• Work required
Only the lines from the one containing "You are a GUI" through the end of the records should be retyped, exactly and including both ends; pictures stay out.

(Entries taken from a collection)
= = = = = = =

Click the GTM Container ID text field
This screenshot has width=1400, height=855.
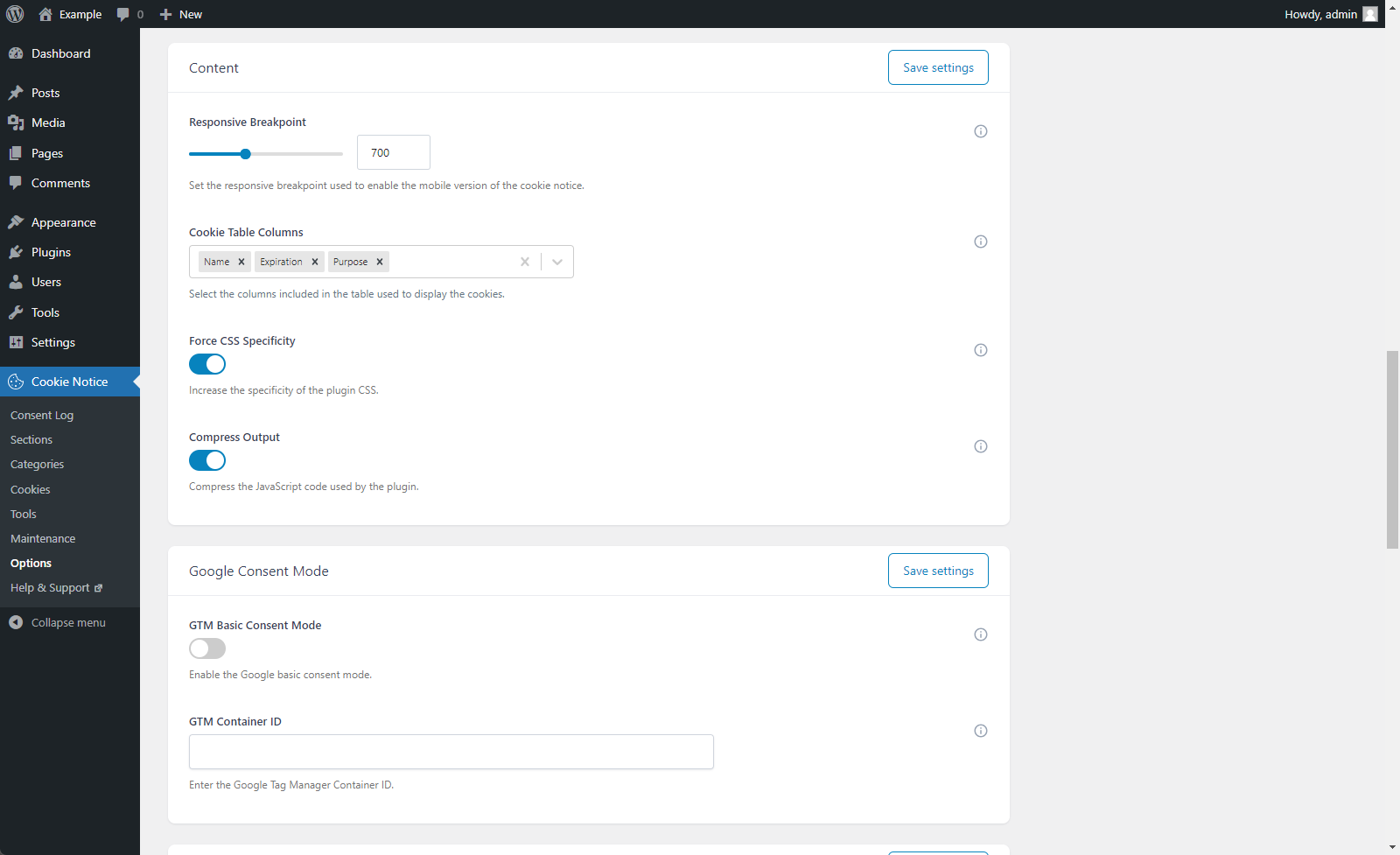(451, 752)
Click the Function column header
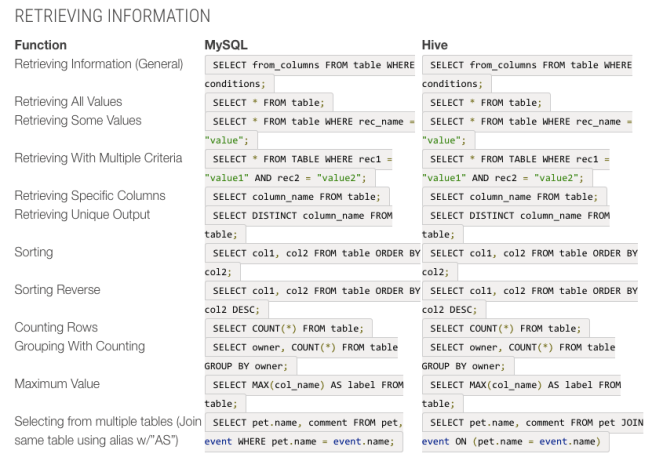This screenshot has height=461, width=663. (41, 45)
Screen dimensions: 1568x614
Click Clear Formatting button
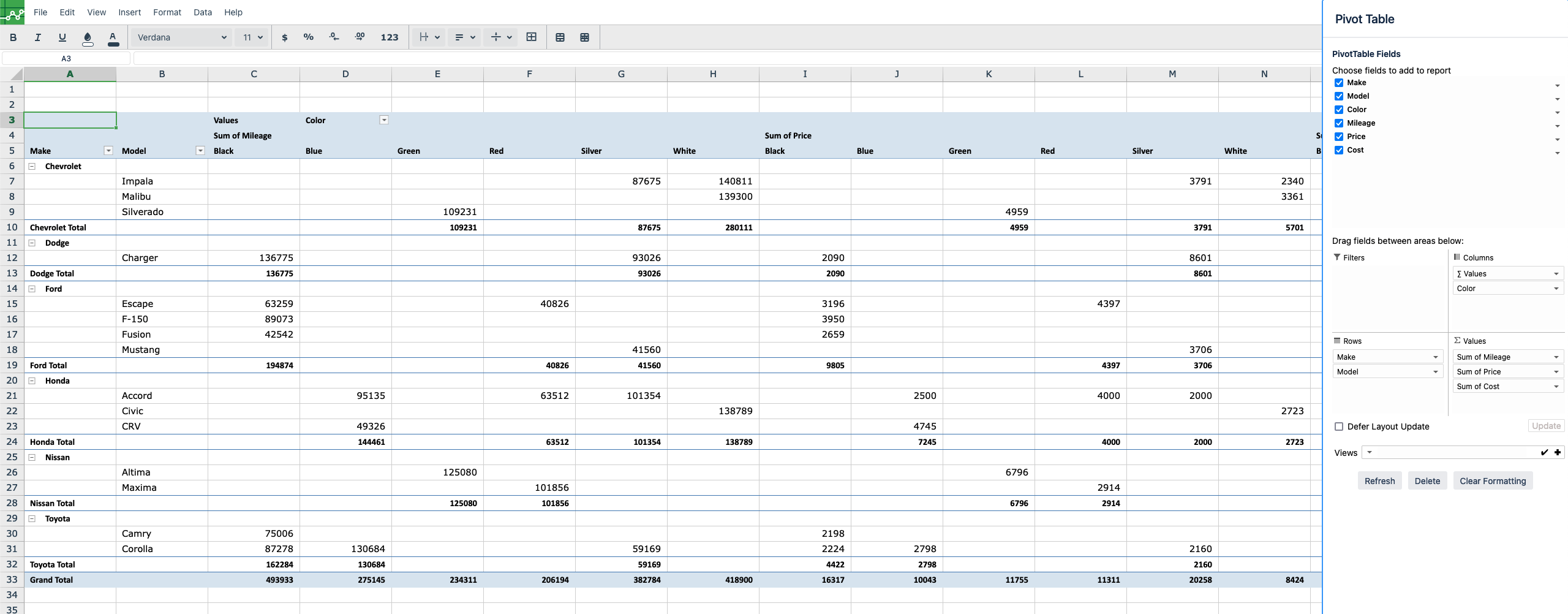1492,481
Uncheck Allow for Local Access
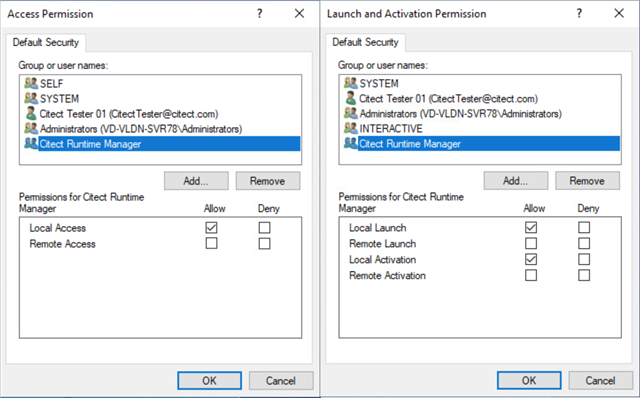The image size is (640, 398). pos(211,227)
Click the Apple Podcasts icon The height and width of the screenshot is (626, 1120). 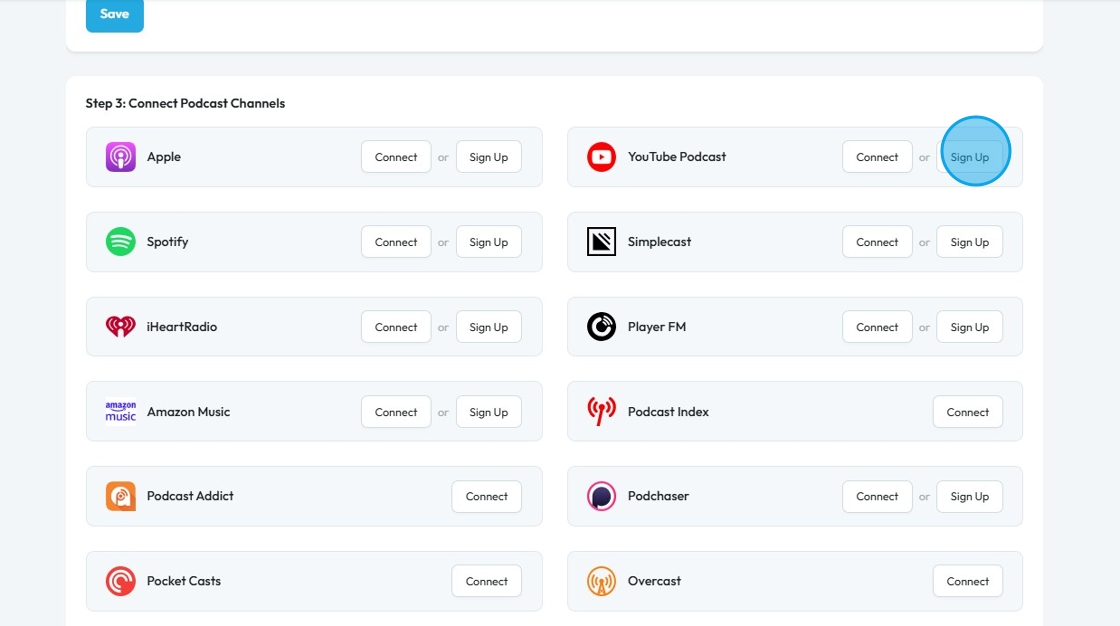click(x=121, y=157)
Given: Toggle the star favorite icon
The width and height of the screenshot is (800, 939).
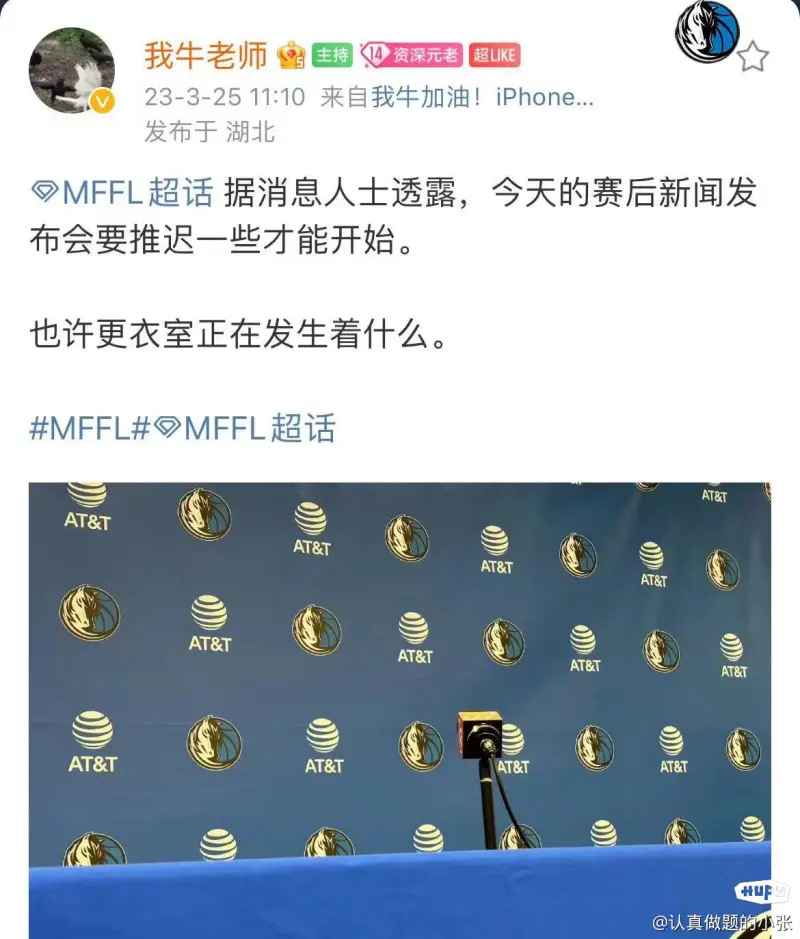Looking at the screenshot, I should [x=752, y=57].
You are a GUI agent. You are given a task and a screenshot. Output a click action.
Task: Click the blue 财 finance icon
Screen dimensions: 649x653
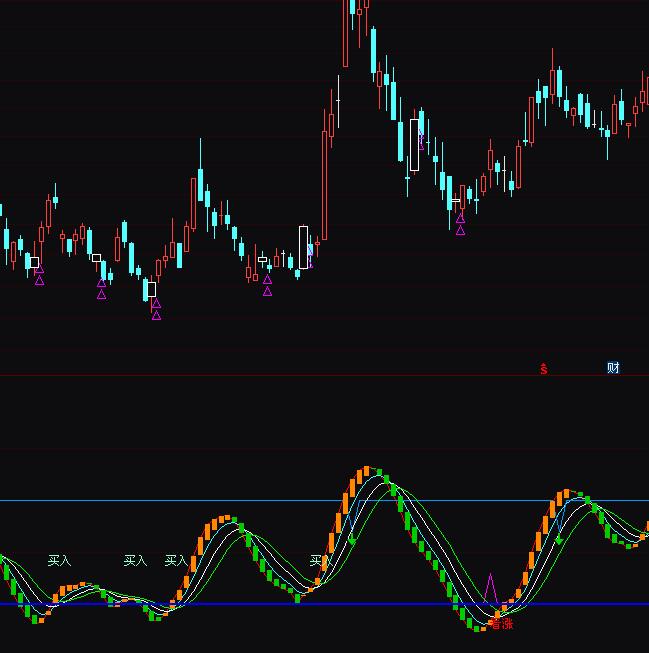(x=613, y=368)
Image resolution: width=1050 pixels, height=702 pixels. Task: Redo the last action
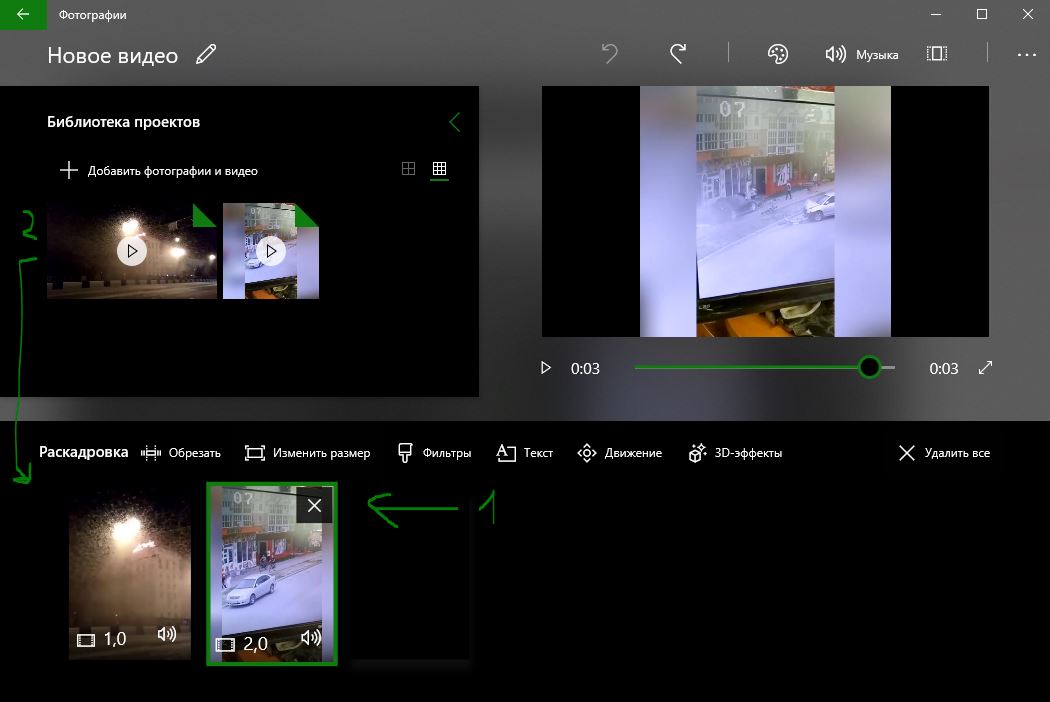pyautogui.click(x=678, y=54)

= = = = = = =

• Exercise solution
You are a GUI agent. You are given a task and a screenshot. Output a click action.
Task: Click the blue 财 finance icon
Screen dimensions: 649x653
(x=613, y=368)
Image resolution: width=1050 pixels, height=702 pixels. Task: Redo the last action
pyautogui.click(x=678, y=54)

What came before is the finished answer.